Wednesday, May 3, 2017

On bookish goals and checklist mentality

I have what I call a “checklist mentality,” meaning I’m most motivated by checking things off my list. Measurable goals resonate with me and excite me, while vague, progress oriented goals are more difficult for me to work towards or stomach. That sometimes makes reading a bit difficult, since reading is checklist-oriented in small ways, but not always in bigger ways.
Goodreads challenges help my checklist mentality a lot. It gives me a way to easily measure my progress and check things off as I work towards a concrete goal. I love that.
Other sorts of reading goals are difficult for me. Something abstract like “I should read more science fiction” or “I’d like to learn more about David Bowie” aren’t usually helpful. I tend to lean more towards “I ONLY READ SCIENCE FICTION BOOKS NOW” rather than “I’ll read a few and that will help me be a better sci-fi reader”.
That’s why finding The Herd Presents 2017 Pick Your Genre Challenge really spoke to me. The challenge requires readers to pick a certain amount of books to read within a chosen category, thereby allowing me to have a checklist to finish while still reading books outside the genre. It’s a helpful tool to use and it’s useful to be accountable to other bloggers to achieve my goal.

▶ **Supplied information**:

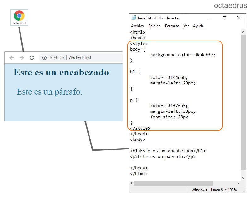Click the Notepad icon in the title bar
Screen dimensions: 252x201
[134, 18]
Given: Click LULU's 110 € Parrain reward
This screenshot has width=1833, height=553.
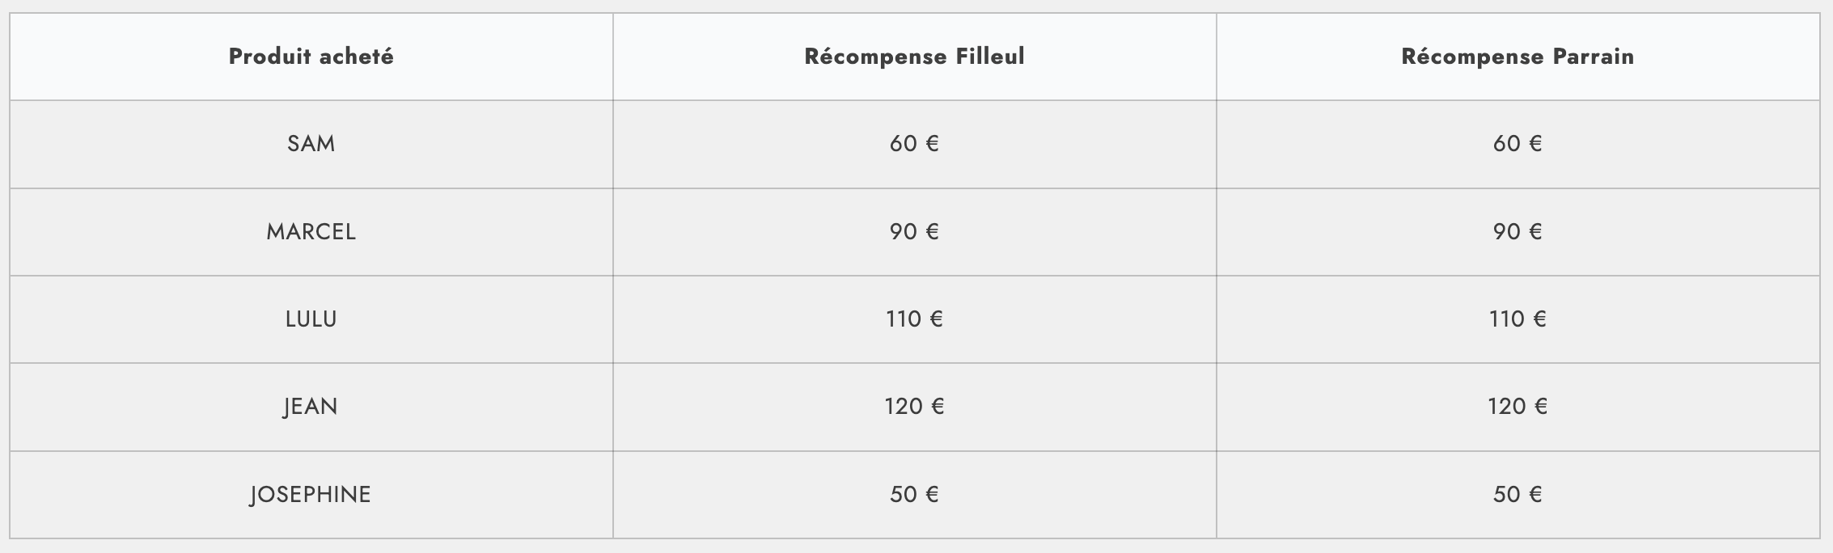Looking at the screenshot, I should 1518,319.
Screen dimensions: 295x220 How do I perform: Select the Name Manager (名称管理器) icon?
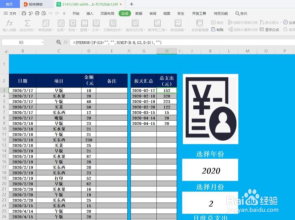199,27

▶ **The task**:
How would you extend the blog post on bookish goals and checklist mentality, starting right after its last sentence?

▶ **Task answer**:
So here is what I’m doing: I’m committing to read 15 sci-fi books this calendar year (since sci-fi is legitimately a genre I want to learn more about). Since this only recently became my focus, I’m still pretty far off, but I have several months in which to work towards this and hopefully get it checked off.

Pick Your Genre


What are your bookish goals? Are there any genres you’re working to read more of? What cool bookish challenges have you participated in?

2 comments:

  1. In general, I'm a very goal oriented person and I love the idea of reading challenges, but for some reason, I have a hard time keeping up with tracking my progress or actually using a challenge to drive my reading choices. I'm starting to do a little better at it this year, but your post made me wonder if I should pick a single goal at a time to really dive into. I think narrowing my challenge choices down this year helped and maybe having a single goal at a time would be even better :)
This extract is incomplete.